:: ABOUT THIS TASK ::
Could you write out each of the records below exactly?

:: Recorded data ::
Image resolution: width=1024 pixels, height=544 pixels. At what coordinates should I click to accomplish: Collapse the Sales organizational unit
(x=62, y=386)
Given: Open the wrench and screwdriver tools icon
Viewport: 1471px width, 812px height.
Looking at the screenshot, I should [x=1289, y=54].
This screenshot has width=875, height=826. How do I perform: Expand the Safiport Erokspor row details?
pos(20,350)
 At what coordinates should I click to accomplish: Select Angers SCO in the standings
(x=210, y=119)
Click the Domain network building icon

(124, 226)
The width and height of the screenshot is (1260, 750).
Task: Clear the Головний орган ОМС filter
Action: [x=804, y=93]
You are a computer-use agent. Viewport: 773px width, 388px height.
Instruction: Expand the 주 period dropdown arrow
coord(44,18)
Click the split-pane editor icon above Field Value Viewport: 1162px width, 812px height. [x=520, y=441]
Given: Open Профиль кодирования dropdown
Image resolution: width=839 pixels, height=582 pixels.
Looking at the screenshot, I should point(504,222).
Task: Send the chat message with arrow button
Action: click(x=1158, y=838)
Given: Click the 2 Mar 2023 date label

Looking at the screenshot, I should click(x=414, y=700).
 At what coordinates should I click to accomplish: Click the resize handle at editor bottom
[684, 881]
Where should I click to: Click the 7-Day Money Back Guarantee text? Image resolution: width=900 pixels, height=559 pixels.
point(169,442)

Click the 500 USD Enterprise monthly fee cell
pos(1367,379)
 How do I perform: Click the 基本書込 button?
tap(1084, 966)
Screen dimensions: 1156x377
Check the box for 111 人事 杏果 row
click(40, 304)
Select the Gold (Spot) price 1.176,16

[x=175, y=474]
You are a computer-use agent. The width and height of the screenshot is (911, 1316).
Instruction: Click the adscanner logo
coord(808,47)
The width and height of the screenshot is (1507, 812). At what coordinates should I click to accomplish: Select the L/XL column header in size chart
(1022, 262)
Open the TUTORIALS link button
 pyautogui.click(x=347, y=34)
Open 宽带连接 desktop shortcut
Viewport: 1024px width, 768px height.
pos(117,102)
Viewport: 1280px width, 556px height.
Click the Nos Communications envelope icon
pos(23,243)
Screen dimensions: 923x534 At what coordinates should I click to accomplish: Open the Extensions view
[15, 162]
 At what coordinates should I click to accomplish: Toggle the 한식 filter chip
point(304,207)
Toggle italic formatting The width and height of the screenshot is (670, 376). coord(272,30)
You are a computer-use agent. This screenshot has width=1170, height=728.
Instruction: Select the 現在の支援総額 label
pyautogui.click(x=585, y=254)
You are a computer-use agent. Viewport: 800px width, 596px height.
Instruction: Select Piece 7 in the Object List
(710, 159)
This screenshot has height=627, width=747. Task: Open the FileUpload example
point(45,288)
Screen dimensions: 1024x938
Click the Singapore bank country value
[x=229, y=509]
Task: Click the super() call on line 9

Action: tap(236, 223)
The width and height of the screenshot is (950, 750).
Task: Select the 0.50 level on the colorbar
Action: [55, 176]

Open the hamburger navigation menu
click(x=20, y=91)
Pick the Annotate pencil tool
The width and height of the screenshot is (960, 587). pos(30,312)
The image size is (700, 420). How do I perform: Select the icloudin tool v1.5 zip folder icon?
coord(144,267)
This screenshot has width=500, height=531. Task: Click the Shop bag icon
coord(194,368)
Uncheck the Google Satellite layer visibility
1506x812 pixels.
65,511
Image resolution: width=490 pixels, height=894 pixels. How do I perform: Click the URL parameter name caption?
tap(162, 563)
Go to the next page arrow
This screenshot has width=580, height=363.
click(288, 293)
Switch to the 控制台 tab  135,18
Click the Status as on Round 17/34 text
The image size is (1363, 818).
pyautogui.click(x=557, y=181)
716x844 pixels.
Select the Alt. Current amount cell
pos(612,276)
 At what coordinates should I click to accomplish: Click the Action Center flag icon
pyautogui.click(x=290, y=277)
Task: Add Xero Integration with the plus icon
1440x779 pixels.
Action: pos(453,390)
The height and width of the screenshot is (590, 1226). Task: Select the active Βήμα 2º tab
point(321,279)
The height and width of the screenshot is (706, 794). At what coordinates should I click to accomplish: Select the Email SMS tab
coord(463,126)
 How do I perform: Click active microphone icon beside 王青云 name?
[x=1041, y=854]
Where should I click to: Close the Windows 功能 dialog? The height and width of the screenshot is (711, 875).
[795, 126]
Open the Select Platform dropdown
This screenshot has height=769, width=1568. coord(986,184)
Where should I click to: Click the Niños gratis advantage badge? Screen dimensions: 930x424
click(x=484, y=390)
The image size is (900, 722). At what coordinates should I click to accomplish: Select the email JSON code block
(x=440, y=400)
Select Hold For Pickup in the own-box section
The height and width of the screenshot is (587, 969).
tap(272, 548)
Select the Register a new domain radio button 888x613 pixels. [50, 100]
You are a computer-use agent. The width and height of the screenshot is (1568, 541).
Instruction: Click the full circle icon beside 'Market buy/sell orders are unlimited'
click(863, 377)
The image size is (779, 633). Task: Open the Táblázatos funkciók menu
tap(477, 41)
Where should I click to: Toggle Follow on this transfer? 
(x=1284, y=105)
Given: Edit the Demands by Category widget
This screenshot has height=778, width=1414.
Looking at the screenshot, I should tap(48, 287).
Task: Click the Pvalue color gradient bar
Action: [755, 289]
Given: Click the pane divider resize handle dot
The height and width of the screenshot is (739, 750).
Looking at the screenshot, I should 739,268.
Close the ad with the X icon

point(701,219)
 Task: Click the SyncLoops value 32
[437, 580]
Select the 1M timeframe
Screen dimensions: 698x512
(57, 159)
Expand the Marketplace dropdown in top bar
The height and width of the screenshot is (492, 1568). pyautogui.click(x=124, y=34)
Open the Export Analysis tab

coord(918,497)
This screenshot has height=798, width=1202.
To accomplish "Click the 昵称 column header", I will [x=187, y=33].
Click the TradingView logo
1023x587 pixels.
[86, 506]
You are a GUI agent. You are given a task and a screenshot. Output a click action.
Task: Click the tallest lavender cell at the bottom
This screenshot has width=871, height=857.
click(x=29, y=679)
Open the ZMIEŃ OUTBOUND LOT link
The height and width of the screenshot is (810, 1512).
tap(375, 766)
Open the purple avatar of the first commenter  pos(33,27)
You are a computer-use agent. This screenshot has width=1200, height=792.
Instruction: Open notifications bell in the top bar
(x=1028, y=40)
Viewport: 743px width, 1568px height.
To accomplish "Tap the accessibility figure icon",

:: TASK RESULT ::
Image resolution: width=1024 pixels, height=544 pixels. At what coordinates should I click to accomplish: Collapse the Sales organizational unit
(x=62, y=386)
Given: Open the wrench and screwdriver tools icon
Viewport: 1471px width, 812px height.
Looking at the screenshot, I should [x=1289, y=54].
This screenshot has width=875, height=826. How do I perform: Expand the Safiport Erokspor row details?
pos(20,350)
 At what coordinates should I click to accomplish: Select Angers SCO in the standings
(x=210, y=119)
Click the Domain network building icon

(124, 226)
The width and height of the screenshot is (1260, 750).
Task: Clear the Головний орган ОМС filter
Action: [x=804, y=93]
You are a computer-use agent. Viewport: 773px width, 388px height.
Instruction: Expand the 주 period dropdown arrow
coord(44,18)
Click the split-pane editor icon above Field Value Viewport: 1162px width, 812px height. [x=520, y=441]
Given: Open Профиль кодирования dropdown
Image resolution: width=839 pixels, height=582 pixels.
Looking at the screenshot, I should point(504,222).
Task: Send the chat message with arrow button
Action: click(x=1158, y=838)
Given: Click the 2 Mar 2023 date label

Looking at the screenshot, I should click(x=414, y=700).
 At what coordinates should I click to accomplish: Click the resize handle at editor bottom
[684, 881]
Where should I click to: Click the 7-Day Money Back Guarantee text? Image resolution: width=900 pixels, height=559 pixels.
point(169,442)

Click the 500 USD Enterprise monthly fee cell
pos(1367,379)
 How do I perform: Click the 基本書込 button?
tap(1084, 966)
Screen dimensions: 1156x377
Check the box for 111 人事 杏果 row
click(40, 304)
Select the Gold (Spot) price 1.176,16

[x=175, y=474]
You are a computer-use agent. The width and height of the screenshot is (911, 1316).
Instruction: Click the adscanner logo
coord(808,47)
The width and height of the screenshot is (1507, 812). At what coordinates should I click to accomplish: Select the L/XL column header in size chart
(1022, 262)
Open the TUTORIALS link button
 pyautogui.click(x=347, y=34)
Open 宽带连接 desktop shortcut
Viewport: 1024px width, 768px height.
pos(117,102)
Viewport: 1280px width, 556px height.
Click the Nos Communications envelope icon
pos(23,243)
Screen dimensions: 923x534 At what coordinates should I click to accomplish: Open the Extensions view
[15, 162]
 At what coordinates should I click to accomplish: Toggle the 한식 filter chip
point(304,207)
Toggle italic formatting The width and height of the screenshot is (670, 376). coord(272,30)
You are a computer-use agent. This screenshot has width=1170, height=728.
Instruction: Select the 現在の支援総額 label
pyautogui.click(x=585, y=254)
You are a computer-use agent. Viewport: 800px width, 596px height.
Instruction: Select Piece 7 in the Object List
(710, 159)
This screenshot has height=627, width=747. Task: Open the FileUpload example
point(45,288)
Screen dimensions: 1024x938
Click the Singapore bank country value
[x=229, y=509]
Task: Click the super() call on line 9

Action: tap(236, 223)
The width and height of the screenshot is (950, 750).
Task: Select the 0.50 level on the colorbar
Action: [55, 176]

Open the hamburger navigation menu
click(x=20, y=91)
Pick the Annotate pencil tool
The width and height of the screenshot is (960, 587). pos(30,312)
The image size is (700, 420). How do I perform: Select the icloudin tool v1.5 zip folder icon?
coord(144,267)
This screenshot has width=500, height=531. Task: Click the Shop bag icon
coord(194,368)
Uncheck the Google Satellite layer visibility
1506x812 pixels.
65,511
Image resolution: width=490 pixels, height=894 pixels. How do I perform: Click the URL parameter name caption?
tap(162, 563)
Go to the next page arrow
This screenshot has width=580, height=363.
click(288, 293)
Switch to the 控制台 tab  135,18
Click the Status as on Round 17/34 text
The image size is (1363, 818).
pyautogui.click(x=557, y=181)
716x844 pixels.
Select the Alt. Current amount cell
pos(612,276)
 At what coordinates should I click to accomplish: Click the Action Center flag icon
pyautogui.click(x=290, y=277)
Task: Add Xero Integration with the plus icon
1440x779 pixels.
Action: pos(453,390)
The height and width of the screenshot is (590, 1226). Task: Select the active Βήμα 2º tab
point(321,279)
The height and width of the screenshot is (706, 794). At what coordinates should I click to accomplish: Select the Email SMS tab
coord(463,126)
 How do I perform: Click active microphone icon beside 王青云 name?
[x=1041, y=854]
Where should I click to: Close the Windows 功能 dialog? The height and width of the screenshot is (711, 875).
[795, 126]
Open the Select Platform dropdown
This screenshot has height=769, width=1568. coord(986,184)
Where should I click to: Click the Niños gratis advantage badge? Screen dimensions: 930x424
click(x=484, y=390)
The image size is (900, 722). At what coordinates should I click to accomplish: Select the email JSON code block
(x=440, y=400)
Select Hold For Pickup in the own-box section
The height and width of the screenshot is (587, 969).
tap(272, 548)
Select the Register a new domain radio button 888x613 pixels. [50, 100]
You are a computer-use agent. The width and height of the screenshot is (1568, 541).
Instruction: Click the full circle icon beside 'Market buy/sell orders are unlimited'
click(863, 377)
The image size is (779, 633). Task: Open the Táblázatos funkciók menu
tap(477, 41)
Where should I click to: Toggle Follow on this transfer? 
(x=1284, y=105)
Given: Edit the Demands by Category widget
This screenshot has height=778, width=1414.
Looking at the screenshot, I should tap(48, 287).
Task: Click the Pvalue color gradient bar
Action: [755, 289]
Given: Click the pane divider resize handle dot
The height and width of the screenshot is (739, 750).
Looking at the screenshot, I should 739,268.
Close the ad with the X icon

point(701,219)
 Task: Click the SyncLoops value 32
[437, 580]
Select the 1M timeframe
Screen dimensions: 698x512
(57, 159)
Expand the Marketplace dropdown in top bar
The height and width of the screenshot is (492, 1568). pyautogui.click(x=124, y=34)
Open the Export Analysis tab

coord(918,497)
This screenshot has height=798, width=1202.
To accomplish "Click the 昵称 column header", I will [x=187, y=33].
Click the TradingView logo
1023x587 pixels.
[86, 506]
You are a GUI agent. You are given a task and a screenshot. Output a click action.
Task: Click the tallest lavender cell at the bottom
This screenshot has width=871, height=857.
click(x=29, y=679)
Open the ZMIEŃ OUTBOUND LOT link
The height and width of the screenshot is (810, 1512).
tap(375, 766)
Open the purple avatar of the first commenter  pos(33,27)
You are a computer-use agent. This screenshot has width=1200, height=792.
Instruction: Open notifications bell in the top bar
(x=1028, y=40)
Viewport: 743px width, 1568px height.
To accomplish "Tap the accessibility figure icon",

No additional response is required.